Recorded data

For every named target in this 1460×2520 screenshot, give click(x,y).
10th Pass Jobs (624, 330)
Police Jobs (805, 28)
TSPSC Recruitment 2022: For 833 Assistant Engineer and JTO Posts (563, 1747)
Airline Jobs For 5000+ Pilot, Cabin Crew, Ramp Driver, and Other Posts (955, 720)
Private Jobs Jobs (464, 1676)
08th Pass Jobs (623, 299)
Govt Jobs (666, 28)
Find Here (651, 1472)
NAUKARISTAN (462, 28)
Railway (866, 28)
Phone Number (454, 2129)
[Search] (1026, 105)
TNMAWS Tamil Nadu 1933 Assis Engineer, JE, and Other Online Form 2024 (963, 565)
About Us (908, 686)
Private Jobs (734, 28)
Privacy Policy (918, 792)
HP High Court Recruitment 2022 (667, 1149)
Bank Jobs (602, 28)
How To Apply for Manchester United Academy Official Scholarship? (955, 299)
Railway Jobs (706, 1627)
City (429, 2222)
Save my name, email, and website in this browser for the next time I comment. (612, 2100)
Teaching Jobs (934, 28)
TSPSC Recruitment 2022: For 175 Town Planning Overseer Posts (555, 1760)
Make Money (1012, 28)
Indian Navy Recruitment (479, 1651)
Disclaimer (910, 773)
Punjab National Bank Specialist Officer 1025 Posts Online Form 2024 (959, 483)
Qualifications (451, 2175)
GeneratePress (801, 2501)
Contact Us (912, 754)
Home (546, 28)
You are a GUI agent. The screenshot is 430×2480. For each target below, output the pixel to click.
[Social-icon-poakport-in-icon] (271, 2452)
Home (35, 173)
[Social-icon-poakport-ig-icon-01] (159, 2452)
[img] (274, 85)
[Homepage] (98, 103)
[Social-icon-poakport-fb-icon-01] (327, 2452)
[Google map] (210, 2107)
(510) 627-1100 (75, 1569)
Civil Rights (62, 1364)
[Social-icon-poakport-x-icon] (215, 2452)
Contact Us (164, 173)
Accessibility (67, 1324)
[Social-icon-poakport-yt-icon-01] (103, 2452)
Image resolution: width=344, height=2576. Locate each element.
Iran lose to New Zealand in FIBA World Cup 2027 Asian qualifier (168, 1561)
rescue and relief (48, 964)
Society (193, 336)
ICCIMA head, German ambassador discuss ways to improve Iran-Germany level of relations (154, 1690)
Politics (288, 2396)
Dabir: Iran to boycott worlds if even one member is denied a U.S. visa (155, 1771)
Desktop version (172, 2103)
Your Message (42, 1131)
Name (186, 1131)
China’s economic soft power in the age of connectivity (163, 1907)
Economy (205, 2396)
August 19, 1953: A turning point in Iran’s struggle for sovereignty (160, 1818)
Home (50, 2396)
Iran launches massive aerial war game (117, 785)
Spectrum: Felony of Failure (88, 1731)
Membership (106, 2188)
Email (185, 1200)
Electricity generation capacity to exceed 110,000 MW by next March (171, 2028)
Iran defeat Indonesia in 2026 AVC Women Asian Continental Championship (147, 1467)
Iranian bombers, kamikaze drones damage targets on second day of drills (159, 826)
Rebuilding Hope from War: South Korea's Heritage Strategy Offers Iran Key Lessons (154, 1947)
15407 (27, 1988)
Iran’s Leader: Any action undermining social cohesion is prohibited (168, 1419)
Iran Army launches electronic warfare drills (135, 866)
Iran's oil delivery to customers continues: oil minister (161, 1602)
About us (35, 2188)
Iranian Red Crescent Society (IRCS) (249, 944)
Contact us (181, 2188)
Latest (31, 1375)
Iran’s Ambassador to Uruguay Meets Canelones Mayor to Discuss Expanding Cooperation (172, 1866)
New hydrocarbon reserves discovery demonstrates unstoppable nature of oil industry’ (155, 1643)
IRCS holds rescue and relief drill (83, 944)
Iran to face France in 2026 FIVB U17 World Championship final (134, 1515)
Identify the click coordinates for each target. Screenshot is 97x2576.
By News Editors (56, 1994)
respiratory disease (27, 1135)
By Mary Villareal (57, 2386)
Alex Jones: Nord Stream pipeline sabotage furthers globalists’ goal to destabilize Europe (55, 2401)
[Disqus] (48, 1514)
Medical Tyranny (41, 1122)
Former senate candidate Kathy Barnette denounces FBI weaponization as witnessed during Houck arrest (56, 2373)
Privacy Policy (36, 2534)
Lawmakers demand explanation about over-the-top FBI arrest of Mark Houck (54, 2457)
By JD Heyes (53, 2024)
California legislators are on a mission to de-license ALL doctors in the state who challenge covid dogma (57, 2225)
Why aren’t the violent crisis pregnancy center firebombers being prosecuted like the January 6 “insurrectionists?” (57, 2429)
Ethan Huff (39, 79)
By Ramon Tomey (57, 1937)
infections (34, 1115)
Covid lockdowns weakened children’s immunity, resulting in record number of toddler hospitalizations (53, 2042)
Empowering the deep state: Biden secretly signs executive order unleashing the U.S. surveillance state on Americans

TASK REQUIREMENTS
If a line in the entries contains "icon", copy it.

EXERCISE OUTPUT
[Social-icon-poakport-in-icon] (271, 2452)
[Social-icon-poakport-ig-icon-01] (159, 2452)
[Social-icon-poakport-fb-icon-01] (327, 2452)
[Social-icon-poakport-x-icon] (215, 2452)
[Social-icon-poakport-yt-icon-01] (103, 2452)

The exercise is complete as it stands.